Andjety is thought to have been a precursor of Osiris. Like Osiris, he is depicted holding the crook and flail and has a crown similar to Osiris's Atef crown. Pharaoh Sneferu of the Fourth Dynasty, builder of the first true pyramid, is shown wearing the crown of Andjety. In the Pyramid Texts the deceased pharaoh is identified with Andjety. In the temple of Seti I, the pharaoh is shown offering incense to Osiris-Andjety who is accompanied by Isis.

He also is shown to have fertility aspects, being known by the epithet of "bull of vultures". His name is sometimes written with a substitution of a stylized uterus for the feather in the hieroglyphs.

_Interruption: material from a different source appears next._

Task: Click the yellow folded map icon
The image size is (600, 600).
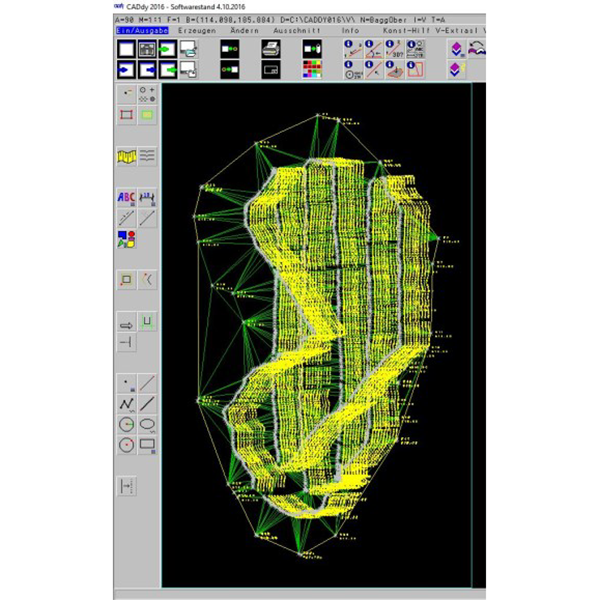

Writings mentioning Andjety 

[Coffin Text (CT) V-385].... I immerse the waterways as Osiris, Lord of corruption, as Adjety, bull of vultures.

[CT I-255]............... "Oh Horus Lord of Life, fare downstream and upstream from  Andjety, make inspection of those who are in Djedu, come and go in Rosetau, clear the vision of those who are in the underworld. Farer upstream from Rosetau to Abydos, the primeval place of the Lord of All.

[CT IV-331] ..............O Thoth vindicate Osiris against his foes in:--- the great tribunal which is in the two banks of the kite on the night of the drowning of the great god in Adjety.

[Pyramid texts (PT) 182] ..."In your name the one who is in Andjet headman of his nomes"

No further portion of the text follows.